── Provided passage ──
The heavier-than-air non-stop record, as noted previously, is held by the Vickers-Vimy bomber, flown by Alcock and Brown in the flight from Newfoundland to Ireland, a distance of 1680 nautical miles. The seaplane record is held by the NC-4, made in the flight from Newfoundland to the Azores, a distance of approximately 1200 nautical miles. An F-5-L flying boat, tested at Hampton Roads, flew for over 20 hours at an average airspeed of 55 knots, covering in that time something over 1100 nautical miles.
The non-rigid airship record is probably held by the C-5, which in its flight from Montauk Point to St. John’s, referred to previously, covered a distance of approximately 1200 nautical miles. This flight was accomplished in 25 hours and 50 minutes. The endurance, as calculated just before getaway at Montauk Point, was 47 hours at a cruising speed of 40 knots, or 1880 nautical miles.
From the records given above, with a choice based on radius of action and reliability, the machines would be classed, in the order of their merit: (1) Rigid airship; (2) non-rigid airship; (3) flying boat. The experience of Hawker and Grieve in their attempted trans-Atlantic flight indicates that a land machine is not safe for long distance flights over water. If a seaplane of the NC or F-$-L type were used, it probably would be found necessary to refuel at sea from a destroyer, unless it were found possible to follow the coast around the North Pacific from the United States to Japan and China.
It is possible to find at any of the American cities along the Pacific coast suitable landing places for both land machines and seaplanes of the heavier-than-air type, and for all types of lighter-than-air machines. The cities which most likely would be chosen as starting points for such a flight would be San Francisco and Seattle; these cities are well provided with suitable landing fields and harbors.
At Honolulu there are good facilities for landing all types of machines. The large harbor provides a landing for all types of seaplanes, and the parade ground at Fort Schofield provides excellent landing facilities for land machines and lighter-than-air craft.
Landing fields between Honolulu and the Asiatic coast are not numerous, nor of the best for any type of machine. Possible harbors for seaplanes could be found at Jaluit, in the Marshall Islands; at Ponape or at Truk, in the Carolines ; at Guam ; at Yap ; at Cebu and at Manila, in the Philippines; and at Hongkong or at Canton, along the south China coast.
In following the North Pacific coast from Seattle, landings could be made by seaplanes at Sitka, at Kodiak and at Unalaska, in Alaska; at Petropavlovsk, on the Kamchatka peninsular; at Nemuro, Yokohama and Nagasaki, in Japan ; and at Shanghai, on the China coast.
───
What you have to do: Pick up the passage on landing places for a flight across the Pacific and continue it after its last sentence. The items that come next have nothing to do with this.
── Dataset ──
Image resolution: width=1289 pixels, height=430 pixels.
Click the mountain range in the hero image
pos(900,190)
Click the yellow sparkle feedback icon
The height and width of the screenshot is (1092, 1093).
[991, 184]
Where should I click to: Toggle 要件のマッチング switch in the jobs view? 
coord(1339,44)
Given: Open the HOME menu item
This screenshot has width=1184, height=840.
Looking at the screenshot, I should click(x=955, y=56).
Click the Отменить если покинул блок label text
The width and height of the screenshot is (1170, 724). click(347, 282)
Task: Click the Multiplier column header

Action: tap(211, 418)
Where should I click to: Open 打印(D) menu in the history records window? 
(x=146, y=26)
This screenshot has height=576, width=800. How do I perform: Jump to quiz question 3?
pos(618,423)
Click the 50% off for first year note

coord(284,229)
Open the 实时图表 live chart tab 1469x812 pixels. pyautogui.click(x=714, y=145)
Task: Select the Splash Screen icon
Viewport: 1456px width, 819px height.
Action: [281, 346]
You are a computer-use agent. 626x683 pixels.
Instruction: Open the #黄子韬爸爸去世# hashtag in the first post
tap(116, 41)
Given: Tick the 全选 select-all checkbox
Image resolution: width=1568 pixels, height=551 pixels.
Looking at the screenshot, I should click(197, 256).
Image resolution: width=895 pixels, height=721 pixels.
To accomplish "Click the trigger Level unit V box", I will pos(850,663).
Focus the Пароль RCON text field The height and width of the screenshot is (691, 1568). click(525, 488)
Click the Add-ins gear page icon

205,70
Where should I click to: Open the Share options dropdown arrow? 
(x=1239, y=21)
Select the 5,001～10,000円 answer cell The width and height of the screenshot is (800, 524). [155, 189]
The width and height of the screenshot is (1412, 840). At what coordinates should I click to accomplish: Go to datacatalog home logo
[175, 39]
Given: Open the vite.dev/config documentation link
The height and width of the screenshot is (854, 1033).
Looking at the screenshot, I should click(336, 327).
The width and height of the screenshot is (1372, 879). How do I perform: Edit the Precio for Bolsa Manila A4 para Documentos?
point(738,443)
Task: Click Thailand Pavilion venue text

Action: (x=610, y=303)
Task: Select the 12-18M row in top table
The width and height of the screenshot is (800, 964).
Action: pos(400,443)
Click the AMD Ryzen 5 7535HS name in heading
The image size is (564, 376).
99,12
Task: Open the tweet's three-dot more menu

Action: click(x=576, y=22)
───
Solved problem:
Very few, if any, of the places enumerated in the two preceding paragraphs would provide suitable landing fields for land machines. The small islands of the Pacific are in general only coral reefs, and would, in all probability, be rough and unsuitable for landing purposes. Those of the islands which are of volcanic formation are simply high, rocky projections which would be entirely unsuited for landings. At a few points it is probable that landings could be made, particularly at Guam and at Manila, where there are parade grounds maintained by the United States forces stationed there. On some of the islands, it would be possible to erect mooring towers for lighter-than-air craft, but the work involved would he very great. Along the North Pacific coast the greater part of the land is such that it would be difficult to find a field large enough and sufficiently smooth for the landing of a land type machine.
3. Distances to be Flown
I he shortest distance in a direct line from any point on the west coast of the United States, exclusive of Alaska, to the nearest point of any commercial importance on the Asiatic coast is the distance from Astoria, Oregon, to Yokohama, Japan, a distance of approximately 4200 nautical miles. The minimum distance at any point between the American continent and the Asiatic continent is between the northwest extremity of Alaska and the most northeasterly point of Siberia, a distance of approximately 25 miles. Because of location and of weather conditions, a flight across this short space would hardly be considered.
For comparison with distances across the Pacific, the distance covered by Alcock and Brown in their trans-Atlantic flight was 1680 nautical miles, the record for any type of heavier-than-air machine; the distance flown by the NC-4 from Newfoundland to the Azores was 1200 nautical miles, the record for seaplanes. It should be noted however, that the range of action of the NC-4 as equipped for this flight was approximately 1400 nautical miles. The distance from San Francisco to Honolulu, which is the nearest landing point to the Pacific coast, is 2090 nautical miles, an increase
The U. S. Navy “F-5-L” Flying Boat.
One of these boats flew on a non-stop flight of over 20 hours, and covered slightly more than 1100 nautical miles of 410 miles over the greatest distance covered thus far by a heavier-than-air machine in a non-stop flight. The distance from Honolulu to the Asiatic coast at Hongkong is 4900 nautical miles, and from Honolulu to Yokohama, is approximately 3400 miles. The distance from Sitka across the North Pacific to the Alaskan Peninsula is approximately 1000 nautical miles, and from the Alaskan Peninsula across Bering Sea to Kamchatka, approximately 1260 miles.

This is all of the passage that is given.